As it appeared in the daily nation of October 27th 2015
by Lucy Kiruthu
Do our customers have all the information they need when they need it? Are they updated regularly and reminded of some important details? Or do we assume that because all the information is posted on our website together with Frequently Asked Questions (FAQ) that our customers are aware? As customers, are we knowledgeable about the products and services we buy or use? Do we keep the user manuals or instructions in an easily retrievable manner in case needed urgently?
A recent incidence made me realize just how the information I thought I had was inadequate. I have had motor insurance for many years; despite this I did not know what happens in case of an accident. Do I wait for the police? Do I call the insurance company or what do I do? The only call I made was to my dear sister whose advice I found to be the easiest option “if she has admitted liability just agree”. With a few photos, a business card and a verbal agreement by the other motorist to pay for the dents and paint work I progressed to my customer’s meeting. A month later, after a few hassles the other motorist insisted that her husband would have the car only repaired at the backstreet garage where he repairs his big cars. As a result I am having the car fixed at my own cost because I opted for a different garage. I am not alone on this; a friend who had worked at an insurance company recently narrated an even more interesting experience. After they had agreed to visit the nearest garage, the man got back into his car and drove off never to be seen. She had not even noted down the run-away vehicle registration number.

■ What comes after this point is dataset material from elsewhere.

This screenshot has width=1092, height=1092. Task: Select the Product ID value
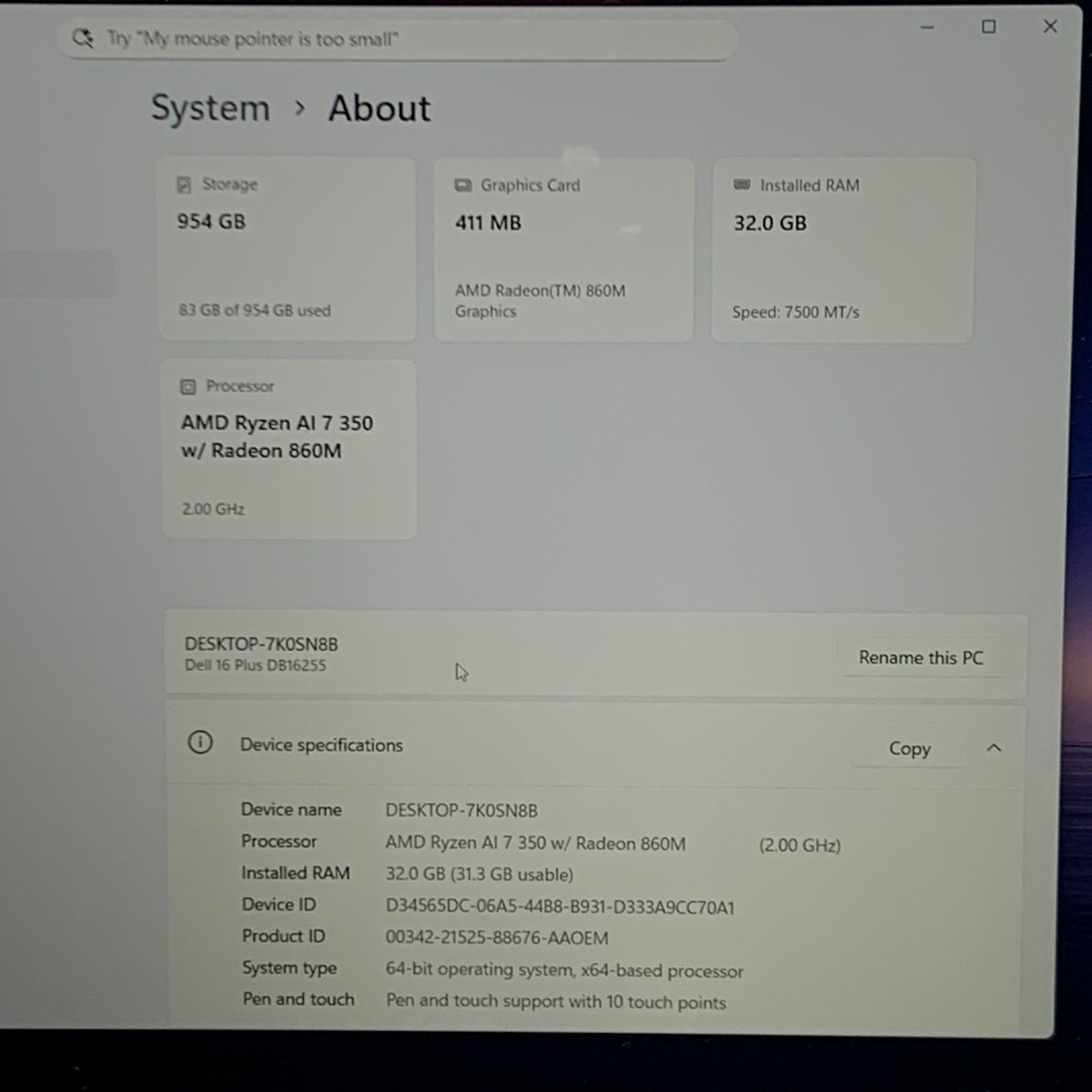497,938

Lack of information or ignorance can be regrettable. In both instances lack of information meant bearing a cost we should not have borne. Sometimes, we do not even realize that we lack such basic information as what to do or who to call. Why did I not know that it was important to report the accident to the police? Many customers simply “Do not Know” for no good reason. When I looked at my Insurance sticker a few days later, I found some useful information that I had never noticed. Had the other motorist also been advised not to admit liability?
The reality is that many of us are inadequately informed and hence we sometimes make the wrong choices. Sometimes we buy a sealed book only to find out later that information on front and back cover does not reflect the inside. We often do not look at the nutrition value or ask the pharmacist for drug facts for medication not in original containers. As Smart Companies, it is crucial to rethink about important information that customers need and share it with them even before they ask for it. The display of nutrition value on the McDonalds menu is revolutionary. Such information should not be in small print. I believe that Customer Information Centres are not only needed during a crisis but are core to everyday customer interactions. After all, well informed customers are more confident, make better decisions and more satisfied!